Death and the Maiden
Egon Schiele – Death And The Maiden
The female figure, emaciated and torn, clings to the masculine figure of death in this painting by Schiele, one of his most intricate and frightening pieces, while surrounded by a similarly tattered, almost surreal environment.
Like in other compositions, Schiele mixes the personal and the symbolic in this one by focusing on a motif derived from the medieval notion of the Dance of Death, which peaked in German art around the 15th century.
Schiele painted Death and the Maiden shortly after splitting up with his longtime partner Wally Neuzil a few months before getting married to Edith Harms. The picture commemorates the end of his relationship with Neuzil and portrays this split as the demise of real love.
It’s interesting how Klimt’s portraiture, which also positioned his subjects in imaginary circumstances, echoes how Schiele’s figures are virtually devoured by their attire and abstracted backgrounds.
The Old City III (A Town among Greenery)
Even though his work primarily focused on the human form, Schiele was fascinated by land and towns. As a result, a sizable amount of the artist’s output consists of paintings of his birthplace Vienna and the countryside. His 1911 brief stay in Krumau, the hometown of his mother, served as some of the inspiration for this picture.
Although frequently without any presence of people, Schiele’s landscapes have remarkable similarities to his figurative art. However, his propensity to portray his subjects from above in his portraits is one of the most radical aspects of his landscape paintings, which frequently employ a bird’s-eye perspective.
Other defining characteristics of Schiele’s style may also be seen in this painting, notably his use of crisp curves and sharply delineated shapes. In addition, the artist’s use of color and range, which Schiele was not known for, set this piece apart from his portrait work.
Egon Schiele Life Story
Once he returned to Vienna, his career took off despite the threat of World War I. In 1913, he presented his first art exhibition in Munich; the following year, in 1914, he had another in Paris. Then, in 1915, he proposed to Edith Harms, a young woman of high social standing, and wrote to a friend, “I plan on getting married, favorably.”

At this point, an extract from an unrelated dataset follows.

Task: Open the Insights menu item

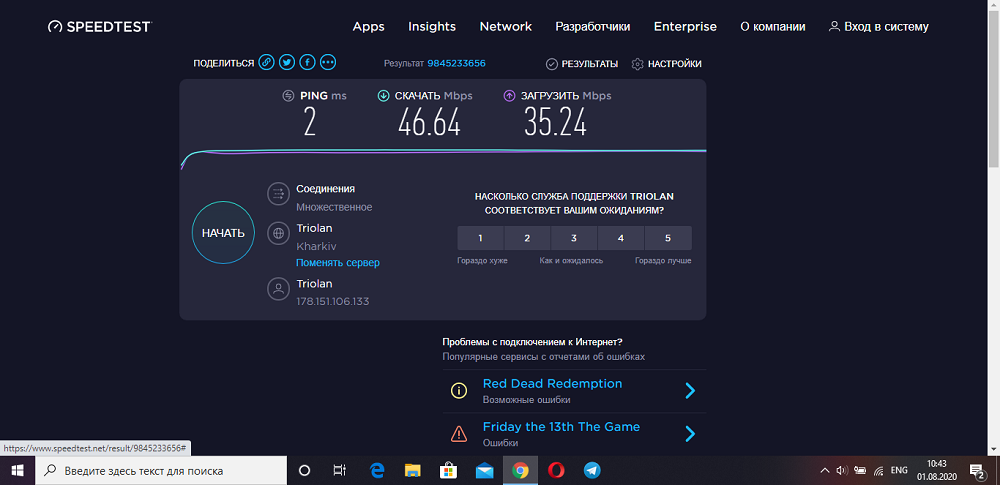Action: point(432,27)
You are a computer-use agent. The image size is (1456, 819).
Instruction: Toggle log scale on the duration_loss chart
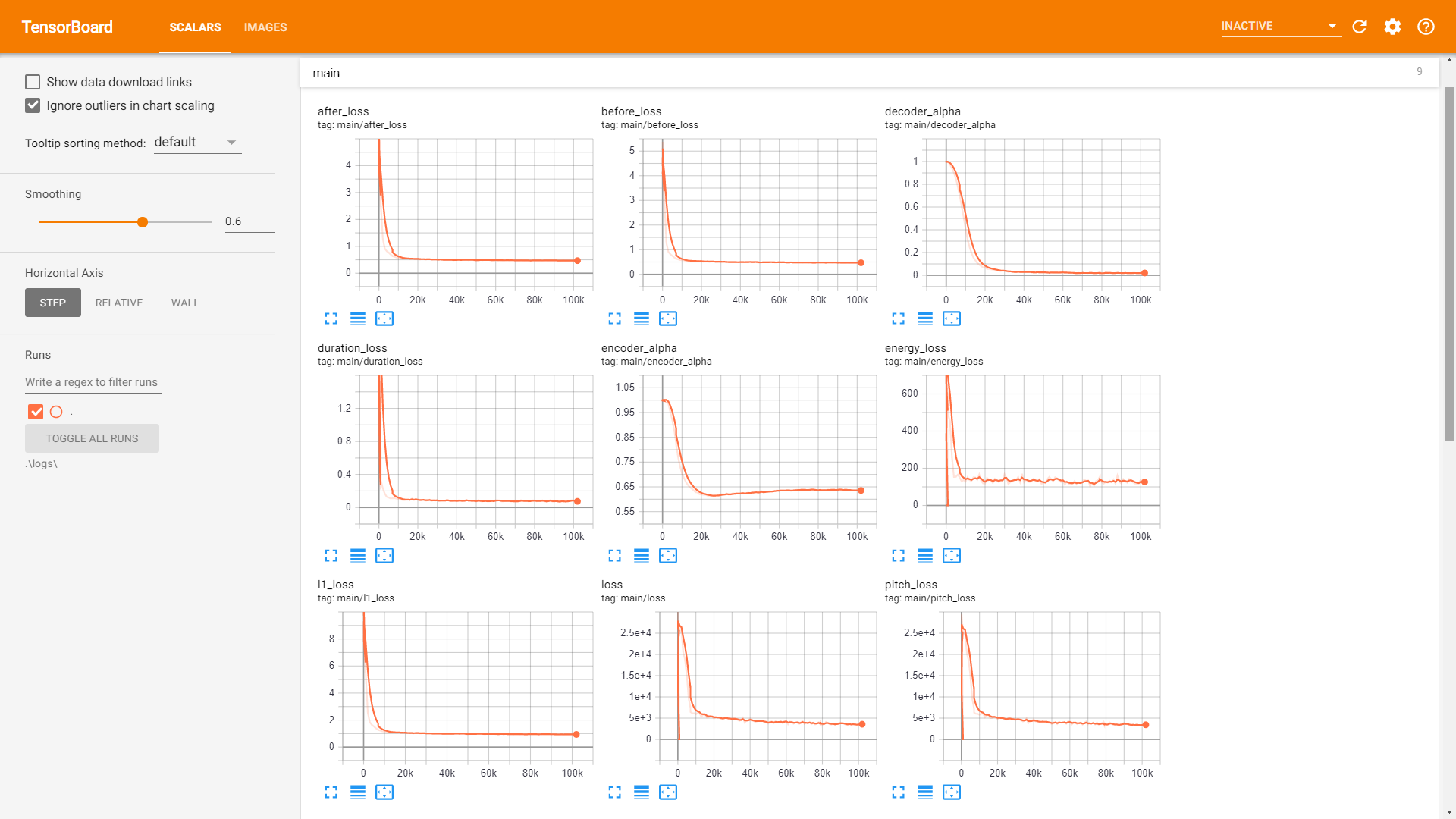tap(358, 556)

Wally Neuzil left him after learning of his engagement, despite his hopes for them to be together; Death and the Maiden vividly expresses the pain this lost love caused him.
However, just after four days of his marriage, Schiele was drafted into the military. He was, however, permitted to carry on honing his craft and doing exhibitions wherever he was stationed throughout the remainder of the war, never experiencing any actual battle. Around this period, Schiele created a series of landscape and cityscape paintings inspired by his wartime trips but lacked his exaggerated signature shapes.

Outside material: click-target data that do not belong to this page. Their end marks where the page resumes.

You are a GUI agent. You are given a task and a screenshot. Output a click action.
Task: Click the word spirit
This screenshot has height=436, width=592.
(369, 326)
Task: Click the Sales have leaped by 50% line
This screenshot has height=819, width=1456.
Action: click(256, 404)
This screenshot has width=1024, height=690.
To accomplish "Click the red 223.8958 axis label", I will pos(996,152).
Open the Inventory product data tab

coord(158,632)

Schiele was back in Vienna and got to work by 1917. He and Klimt co-founded the city’s Kunsthalle (Art Hall), a brand-new gallery meant to entice Austrian artists to stay in their native country. The following year, the artist experienced triumph and loss that came in various forms. Klimt, his mentor and friend, died in February from a stroke and pneumonia.

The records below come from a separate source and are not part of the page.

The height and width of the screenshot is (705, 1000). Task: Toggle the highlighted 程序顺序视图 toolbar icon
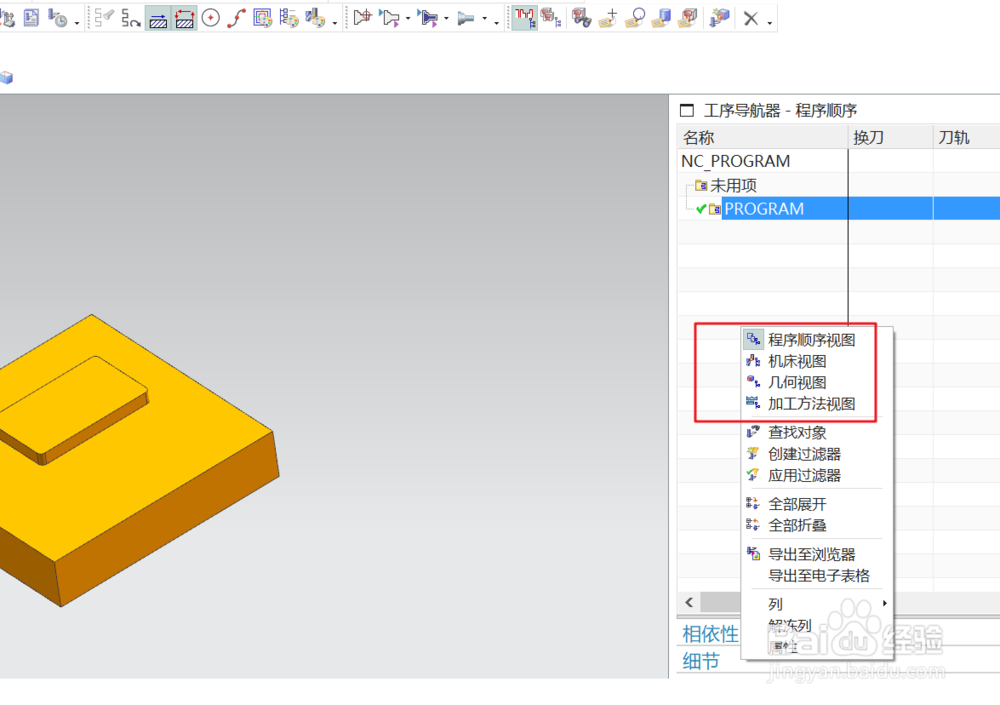click(523, 17)
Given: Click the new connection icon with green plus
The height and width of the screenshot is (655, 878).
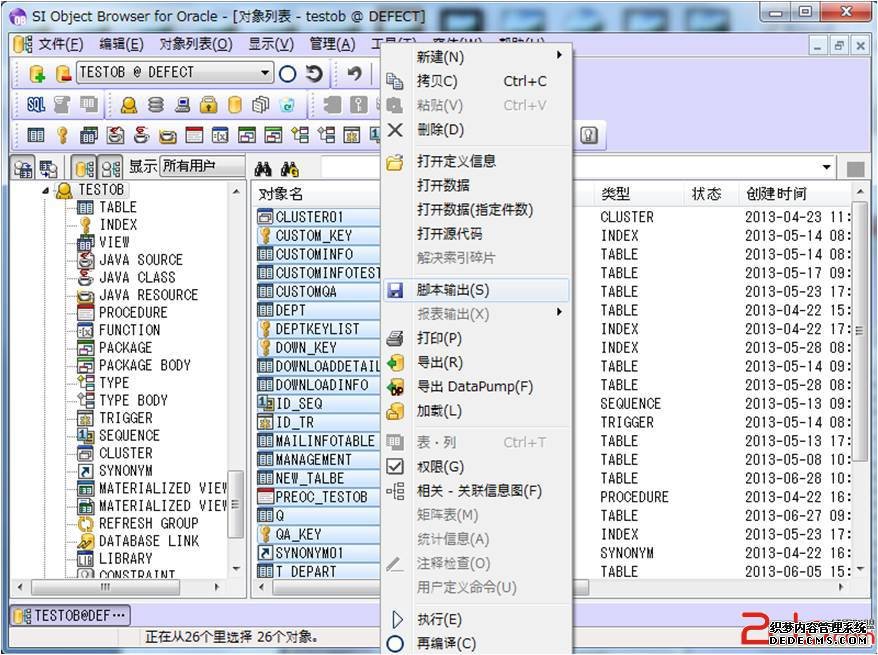Looking at the screenshot, I should (37, 73).
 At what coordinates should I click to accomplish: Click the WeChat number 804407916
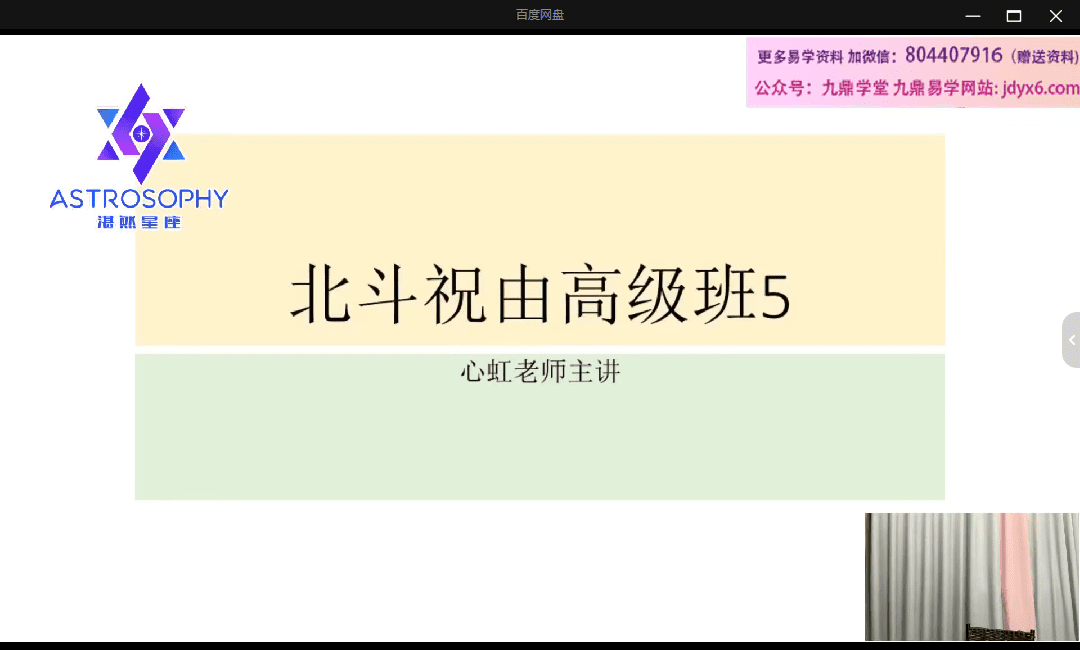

The Vienna Secession hosted its 49th annual show just one month later, devoting the prominent exhibition space to Schiele’s paintings and making it all about Egon Schiele’s art. Unfortunately, the Spanish flu epidemic raged through Europe in October and took the life of Schiele’s wife, Edith, who was six months pregnant. Schiele passed away at the age of twenty-eight, just three days later. Schiele created a series of drawings of his late wife in the three days between their deaths.
Conclusion
Elgon Schiele was a talented young artist who passed away before realizing his potential and completing his career. Despite having a brief life, Egon Schiele created countless works on canvas and paper.
He had a crucial role in shaping the artistic style of early 20th-century Expressionism, which was the use of wavy lines, a typically dismal color scheme, and frequently grim symbolism.